This work investigates the dynamic trade-off between in-weight learning (IWL) and in-context learning (ICL) in Transformers, focusing on how environmental predictability—quantified via stability and cue reliability—modulates this balance. Drawing an analogy to the “genetic encoding–phenotypic plasticity” paradigm in evolutionary biology, we formalize stability and cue reliability as continuous regulatory dimensions. We design controlled regression and classification experiments, integrating dynamic trajectory analysis and phase-switch detection to characterize IWL/ICL phase transitions and task-dependent temporal evolution. Key findings: high stability induces a sharp IWL phase transition; high cue reliability—especially under low stability—enhances ICL; and we identify a non-canonical “IWL-first → ICL-later” learning sequence. Based on these results, we propose the relative cost hypothesis, offering a novel conceptual framework for adaptive model training strategies.
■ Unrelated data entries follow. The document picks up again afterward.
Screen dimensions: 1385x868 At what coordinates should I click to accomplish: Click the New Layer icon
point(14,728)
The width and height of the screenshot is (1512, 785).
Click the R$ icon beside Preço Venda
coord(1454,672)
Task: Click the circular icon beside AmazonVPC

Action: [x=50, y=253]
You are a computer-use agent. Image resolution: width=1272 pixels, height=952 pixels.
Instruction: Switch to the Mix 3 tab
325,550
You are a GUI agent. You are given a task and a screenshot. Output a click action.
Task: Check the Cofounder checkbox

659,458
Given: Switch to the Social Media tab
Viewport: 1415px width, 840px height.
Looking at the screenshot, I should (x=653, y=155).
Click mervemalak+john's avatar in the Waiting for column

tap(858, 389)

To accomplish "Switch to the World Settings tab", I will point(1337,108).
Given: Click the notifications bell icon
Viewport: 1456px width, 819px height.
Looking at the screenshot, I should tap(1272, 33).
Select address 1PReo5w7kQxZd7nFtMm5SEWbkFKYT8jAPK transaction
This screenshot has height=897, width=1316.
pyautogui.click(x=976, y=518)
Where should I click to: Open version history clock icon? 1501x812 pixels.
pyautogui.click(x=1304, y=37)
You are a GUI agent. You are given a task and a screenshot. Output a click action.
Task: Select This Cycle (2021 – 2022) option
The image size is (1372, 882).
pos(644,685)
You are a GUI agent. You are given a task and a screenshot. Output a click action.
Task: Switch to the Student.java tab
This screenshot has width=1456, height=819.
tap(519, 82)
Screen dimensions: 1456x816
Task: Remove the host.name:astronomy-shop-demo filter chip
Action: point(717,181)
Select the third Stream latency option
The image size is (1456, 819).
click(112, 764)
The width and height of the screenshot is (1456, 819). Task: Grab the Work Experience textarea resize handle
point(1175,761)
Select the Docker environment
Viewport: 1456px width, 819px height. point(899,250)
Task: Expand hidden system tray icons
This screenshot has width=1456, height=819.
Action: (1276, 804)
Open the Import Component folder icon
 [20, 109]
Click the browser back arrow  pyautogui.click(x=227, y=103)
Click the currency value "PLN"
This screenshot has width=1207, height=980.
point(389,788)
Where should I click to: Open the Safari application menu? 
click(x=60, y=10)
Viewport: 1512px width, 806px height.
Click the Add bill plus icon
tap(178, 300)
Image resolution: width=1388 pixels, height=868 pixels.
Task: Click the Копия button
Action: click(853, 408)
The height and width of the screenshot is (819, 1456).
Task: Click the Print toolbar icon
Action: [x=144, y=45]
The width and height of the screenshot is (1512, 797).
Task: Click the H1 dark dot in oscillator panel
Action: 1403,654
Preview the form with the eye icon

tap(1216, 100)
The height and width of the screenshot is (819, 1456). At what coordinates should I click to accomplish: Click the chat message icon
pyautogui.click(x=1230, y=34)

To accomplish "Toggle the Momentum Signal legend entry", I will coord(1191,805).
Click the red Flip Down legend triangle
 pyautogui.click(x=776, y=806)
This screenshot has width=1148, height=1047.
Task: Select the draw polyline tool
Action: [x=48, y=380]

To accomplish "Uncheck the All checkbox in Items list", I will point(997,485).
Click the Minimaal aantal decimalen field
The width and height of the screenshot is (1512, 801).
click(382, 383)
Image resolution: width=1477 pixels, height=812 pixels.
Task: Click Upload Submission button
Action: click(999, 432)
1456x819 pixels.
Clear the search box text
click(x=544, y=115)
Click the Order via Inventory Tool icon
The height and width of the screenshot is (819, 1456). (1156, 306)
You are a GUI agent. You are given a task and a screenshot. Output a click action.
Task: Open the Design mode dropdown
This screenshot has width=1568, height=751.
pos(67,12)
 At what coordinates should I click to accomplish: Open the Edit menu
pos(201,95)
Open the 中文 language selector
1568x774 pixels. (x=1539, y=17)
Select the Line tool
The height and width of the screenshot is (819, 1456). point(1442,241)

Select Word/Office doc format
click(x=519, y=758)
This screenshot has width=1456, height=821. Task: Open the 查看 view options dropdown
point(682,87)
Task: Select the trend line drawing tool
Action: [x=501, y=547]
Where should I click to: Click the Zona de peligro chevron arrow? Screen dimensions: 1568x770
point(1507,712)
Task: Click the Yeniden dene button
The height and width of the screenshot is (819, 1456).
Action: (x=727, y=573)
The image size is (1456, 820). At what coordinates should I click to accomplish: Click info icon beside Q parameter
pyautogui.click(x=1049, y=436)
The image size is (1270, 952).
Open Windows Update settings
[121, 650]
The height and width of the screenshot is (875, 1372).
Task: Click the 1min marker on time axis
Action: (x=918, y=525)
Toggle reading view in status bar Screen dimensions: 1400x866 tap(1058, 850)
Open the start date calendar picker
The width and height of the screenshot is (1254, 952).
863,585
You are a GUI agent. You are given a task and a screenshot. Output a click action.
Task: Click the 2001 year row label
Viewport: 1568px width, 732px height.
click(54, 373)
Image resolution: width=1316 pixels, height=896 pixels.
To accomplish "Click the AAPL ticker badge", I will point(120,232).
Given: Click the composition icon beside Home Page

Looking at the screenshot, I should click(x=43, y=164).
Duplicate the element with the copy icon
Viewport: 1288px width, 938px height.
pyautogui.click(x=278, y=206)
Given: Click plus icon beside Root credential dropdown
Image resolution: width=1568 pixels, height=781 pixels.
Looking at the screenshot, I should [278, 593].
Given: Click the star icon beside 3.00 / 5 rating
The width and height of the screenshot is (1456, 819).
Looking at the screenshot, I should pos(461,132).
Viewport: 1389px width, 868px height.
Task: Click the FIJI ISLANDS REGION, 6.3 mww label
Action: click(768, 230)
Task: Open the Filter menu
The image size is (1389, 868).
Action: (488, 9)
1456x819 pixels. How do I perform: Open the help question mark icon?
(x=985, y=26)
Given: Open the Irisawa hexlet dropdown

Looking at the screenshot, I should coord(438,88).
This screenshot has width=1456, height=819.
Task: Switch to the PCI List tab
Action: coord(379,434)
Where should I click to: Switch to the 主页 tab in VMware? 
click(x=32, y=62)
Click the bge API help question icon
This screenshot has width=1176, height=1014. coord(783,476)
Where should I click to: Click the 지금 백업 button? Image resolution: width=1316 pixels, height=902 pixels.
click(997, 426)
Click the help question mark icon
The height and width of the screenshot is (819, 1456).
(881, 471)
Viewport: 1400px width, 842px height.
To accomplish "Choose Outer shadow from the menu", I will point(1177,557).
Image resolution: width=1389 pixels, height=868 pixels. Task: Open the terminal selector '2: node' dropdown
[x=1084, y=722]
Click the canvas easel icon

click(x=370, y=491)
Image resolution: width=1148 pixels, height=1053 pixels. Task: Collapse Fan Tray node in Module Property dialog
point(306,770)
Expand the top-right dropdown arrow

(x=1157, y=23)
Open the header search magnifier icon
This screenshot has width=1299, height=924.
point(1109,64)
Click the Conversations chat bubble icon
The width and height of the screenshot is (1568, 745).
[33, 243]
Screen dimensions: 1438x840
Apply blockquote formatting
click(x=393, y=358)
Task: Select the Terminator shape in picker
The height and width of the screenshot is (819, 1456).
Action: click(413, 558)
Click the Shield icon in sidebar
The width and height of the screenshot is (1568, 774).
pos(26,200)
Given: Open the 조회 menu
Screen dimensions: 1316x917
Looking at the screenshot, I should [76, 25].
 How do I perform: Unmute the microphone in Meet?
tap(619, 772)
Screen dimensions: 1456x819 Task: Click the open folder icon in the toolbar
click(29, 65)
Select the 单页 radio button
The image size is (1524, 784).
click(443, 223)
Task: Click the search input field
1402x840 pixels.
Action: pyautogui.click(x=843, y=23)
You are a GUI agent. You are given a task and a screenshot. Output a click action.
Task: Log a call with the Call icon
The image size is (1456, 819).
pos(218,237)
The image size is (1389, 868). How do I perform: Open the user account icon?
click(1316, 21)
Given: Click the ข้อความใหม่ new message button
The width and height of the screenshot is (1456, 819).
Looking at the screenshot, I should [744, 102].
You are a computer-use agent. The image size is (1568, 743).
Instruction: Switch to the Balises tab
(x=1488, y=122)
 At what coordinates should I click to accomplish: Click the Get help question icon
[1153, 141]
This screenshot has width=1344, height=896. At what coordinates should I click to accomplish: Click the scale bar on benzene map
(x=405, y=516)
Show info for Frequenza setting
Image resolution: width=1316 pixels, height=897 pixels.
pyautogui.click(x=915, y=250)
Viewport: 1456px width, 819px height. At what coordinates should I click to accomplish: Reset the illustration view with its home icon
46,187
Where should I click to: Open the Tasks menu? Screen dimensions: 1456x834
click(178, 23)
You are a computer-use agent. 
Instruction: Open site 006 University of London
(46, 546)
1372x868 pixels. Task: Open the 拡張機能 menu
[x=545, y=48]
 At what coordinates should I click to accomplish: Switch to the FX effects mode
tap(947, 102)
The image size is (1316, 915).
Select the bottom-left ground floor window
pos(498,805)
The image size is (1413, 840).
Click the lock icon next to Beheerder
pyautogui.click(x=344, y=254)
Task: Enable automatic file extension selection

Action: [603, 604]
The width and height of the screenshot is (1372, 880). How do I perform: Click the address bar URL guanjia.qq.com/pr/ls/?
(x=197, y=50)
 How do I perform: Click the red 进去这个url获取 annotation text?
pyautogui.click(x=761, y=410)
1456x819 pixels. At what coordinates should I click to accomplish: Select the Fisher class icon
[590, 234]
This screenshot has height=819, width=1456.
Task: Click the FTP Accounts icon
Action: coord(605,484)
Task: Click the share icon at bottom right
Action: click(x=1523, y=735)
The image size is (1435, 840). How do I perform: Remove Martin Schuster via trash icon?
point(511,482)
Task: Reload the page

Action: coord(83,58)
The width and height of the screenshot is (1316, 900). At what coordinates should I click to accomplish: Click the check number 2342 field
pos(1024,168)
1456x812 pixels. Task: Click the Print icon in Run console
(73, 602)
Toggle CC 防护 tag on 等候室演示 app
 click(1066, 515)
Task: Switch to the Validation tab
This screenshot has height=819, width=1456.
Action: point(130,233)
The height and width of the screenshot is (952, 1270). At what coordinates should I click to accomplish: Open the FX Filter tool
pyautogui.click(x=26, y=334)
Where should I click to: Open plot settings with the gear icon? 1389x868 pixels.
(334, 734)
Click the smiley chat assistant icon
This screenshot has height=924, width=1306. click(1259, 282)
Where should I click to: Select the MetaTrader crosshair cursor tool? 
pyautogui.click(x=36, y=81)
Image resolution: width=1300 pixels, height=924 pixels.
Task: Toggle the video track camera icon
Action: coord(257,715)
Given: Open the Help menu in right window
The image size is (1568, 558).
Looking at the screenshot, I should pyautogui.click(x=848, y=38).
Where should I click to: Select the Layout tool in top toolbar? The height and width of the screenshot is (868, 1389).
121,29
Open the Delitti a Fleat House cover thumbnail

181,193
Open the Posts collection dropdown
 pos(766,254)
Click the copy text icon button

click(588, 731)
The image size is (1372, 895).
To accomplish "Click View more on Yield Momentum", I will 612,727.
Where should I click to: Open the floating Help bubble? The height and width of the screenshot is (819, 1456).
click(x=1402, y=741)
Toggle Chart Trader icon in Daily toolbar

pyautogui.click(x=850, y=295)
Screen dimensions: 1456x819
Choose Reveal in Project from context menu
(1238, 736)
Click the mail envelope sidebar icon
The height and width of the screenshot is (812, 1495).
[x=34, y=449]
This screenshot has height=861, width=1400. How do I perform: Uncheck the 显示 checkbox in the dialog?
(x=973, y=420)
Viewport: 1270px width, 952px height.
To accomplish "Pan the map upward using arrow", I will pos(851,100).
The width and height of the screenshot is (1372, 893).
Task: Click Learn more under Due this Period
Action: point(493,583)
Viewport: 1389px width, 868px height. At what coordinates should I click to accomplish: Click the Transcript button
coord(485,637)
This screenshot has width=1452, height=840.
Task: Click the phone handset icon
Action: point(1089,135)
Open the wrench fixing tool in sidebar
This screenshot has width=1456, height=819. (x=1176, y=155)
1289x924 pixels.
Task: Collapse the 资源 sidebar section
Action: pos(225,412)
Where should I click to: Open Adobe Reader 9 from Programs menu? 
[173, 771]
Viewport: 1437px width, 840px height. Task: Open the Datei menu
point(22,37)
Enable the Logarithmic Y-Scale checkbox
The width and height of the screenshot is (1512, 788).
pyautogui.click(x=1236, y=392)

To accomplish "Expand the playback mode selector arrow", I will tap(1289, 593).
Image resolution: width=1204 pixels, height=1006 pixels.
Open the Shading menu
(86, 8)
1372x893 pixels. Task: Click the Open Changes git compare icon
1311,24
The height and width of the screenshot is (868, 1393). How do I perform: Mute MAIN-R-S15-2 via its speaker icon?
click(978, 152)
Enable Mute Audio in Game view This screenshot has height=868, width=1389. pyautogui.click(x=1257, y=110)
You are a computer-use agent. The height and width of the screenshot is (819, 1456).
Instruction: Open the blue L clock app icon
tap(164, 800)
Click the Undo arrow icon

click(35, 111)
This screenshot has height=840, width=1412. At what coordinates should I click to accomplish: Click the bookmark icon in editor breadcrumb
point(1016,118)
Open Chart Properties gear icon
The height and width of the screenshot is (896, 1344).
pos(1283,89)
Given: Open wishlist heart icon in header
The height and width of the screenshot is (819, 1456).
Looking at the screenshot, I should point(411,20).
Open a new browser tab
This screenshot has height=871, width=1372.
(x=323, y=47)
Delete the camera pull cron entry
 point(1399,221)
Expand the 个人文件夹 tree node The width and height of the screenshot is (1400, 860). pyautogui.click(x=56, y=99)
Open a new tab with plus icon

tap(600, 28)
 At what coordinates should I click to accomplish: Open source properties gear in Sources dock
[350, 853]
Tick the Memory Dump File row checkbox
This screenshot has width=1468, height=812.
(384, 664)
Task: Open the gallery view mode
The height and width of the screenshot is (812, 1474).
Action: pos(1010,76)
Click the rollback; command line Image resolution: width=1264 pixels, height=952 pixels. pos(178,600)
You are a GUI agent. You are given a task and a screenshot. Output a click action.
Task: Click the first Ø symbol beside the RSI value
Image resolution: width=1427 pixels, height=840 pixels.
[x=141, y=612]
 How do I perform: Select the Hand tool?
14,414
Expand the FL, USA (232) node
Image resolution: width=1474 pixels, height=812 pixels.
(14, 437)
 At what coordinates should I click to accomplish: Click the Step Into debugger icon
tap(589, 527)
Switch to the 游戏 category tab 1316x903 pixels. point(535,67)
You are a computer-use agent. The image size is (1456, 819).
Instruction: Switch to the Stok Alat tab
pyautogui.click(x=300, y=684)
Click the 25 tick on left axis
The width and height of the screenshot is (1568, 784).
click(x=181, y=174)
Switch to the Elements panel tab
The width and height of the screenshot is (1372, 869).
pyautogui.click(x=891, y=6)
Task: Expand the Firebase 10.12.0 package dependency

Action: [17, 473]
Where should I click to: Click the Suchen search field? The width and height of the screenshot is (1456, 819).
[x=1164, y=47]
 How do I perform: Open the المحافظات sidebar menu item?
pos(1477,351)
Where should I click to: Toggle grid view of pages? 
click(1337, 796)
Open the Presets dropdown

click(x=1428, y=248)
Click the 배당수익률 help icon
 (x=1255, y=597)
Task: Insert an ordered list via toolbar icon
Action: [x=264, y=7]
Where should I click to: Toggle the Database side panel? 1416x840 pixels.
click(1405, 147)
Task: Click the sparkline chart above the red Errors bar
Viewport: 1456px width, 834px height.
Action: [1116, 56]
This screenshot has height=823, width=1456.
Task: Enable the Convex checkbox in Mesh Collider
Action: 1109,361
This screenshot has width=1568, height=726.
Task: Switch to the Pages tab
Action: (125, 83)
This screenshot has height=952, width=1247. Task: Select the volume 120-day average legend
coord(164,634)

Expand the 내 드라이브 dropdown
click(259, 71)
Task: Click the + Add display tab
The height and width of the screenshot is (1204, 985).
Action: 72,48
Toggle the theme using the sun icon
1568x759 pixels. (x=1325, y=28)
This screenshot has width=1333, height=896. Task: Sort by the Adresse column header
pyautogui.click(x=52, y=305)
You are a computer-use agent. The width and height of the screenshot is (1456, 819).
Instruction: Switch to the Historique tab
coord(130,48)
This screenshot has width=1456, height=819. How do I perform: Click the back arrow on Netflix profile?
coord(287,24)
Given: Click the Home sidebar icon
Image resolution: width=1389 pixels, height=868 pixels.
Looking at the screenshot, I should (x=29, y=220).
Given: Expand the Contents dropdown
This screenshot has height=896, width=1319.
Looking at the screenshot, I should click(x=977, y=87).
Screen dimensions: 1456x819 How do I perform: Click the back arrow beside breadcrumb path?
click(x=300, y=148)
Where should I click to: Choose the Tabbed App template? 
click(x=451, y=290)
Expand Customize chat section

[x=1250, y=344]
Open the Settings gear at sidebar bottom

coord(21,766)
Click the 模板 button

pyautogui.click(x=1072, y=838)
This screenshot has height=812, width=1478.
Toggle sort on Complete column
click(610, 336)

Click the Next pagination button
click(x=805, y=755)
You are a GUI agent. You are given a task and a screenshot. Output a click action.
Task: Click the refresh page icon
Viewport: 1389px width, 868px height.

Transformer models learn in two distinct modes: in-weights learning (IWL), encoding knowledge into model weights, and in-context learning (ICL), adapting flexibly to context without weight modification. To better understand the interplay between these learning modes, we draw inspiration from evolutionary biology's analogous adaptive strategies: genetic encoding (akin to IWL, adapting over generations and fixed within an individual's lifetime) and phenotypic plasticity (akin to ICL, enabling flexible behavioral responses to environmental cues). In evolutionary biology, environmental predictability dictates the balance between these strategies: stability favors genetic encoding, while reliable predictive cues promote phenotypic plasticity. We experimentally operationalize these dimensions of predictability and systematically investigate their influence on the ICL/IWL balance in Transformers. Using regression and classification tasks, we show that high environmental stability decisively favors IWL, as predicted, with a sharp transition at maximal stability. Conversely, high cue reliability enhances ICL efficacy, particularly when stability is low. Furthermore, learning dynamics reveal task-contingent temporal evolution: while a canonical ICL-to-IWL shift occurs in some settings (e.g., classification with many classes), we demonstrate that scenarios with easier IWL (e.g., fewer classes) or slower ICL acquisition (e.g., regression) can exhibit an initial IWL phase later yielding to ICL dominance. These findings support a relative-cost hypothesis for explaining these learning mode transitions, establishing predictability as a critical factor governing adaptive strategies in Transformers, and offering novel insights for understanding ICL and guiding training methodologies.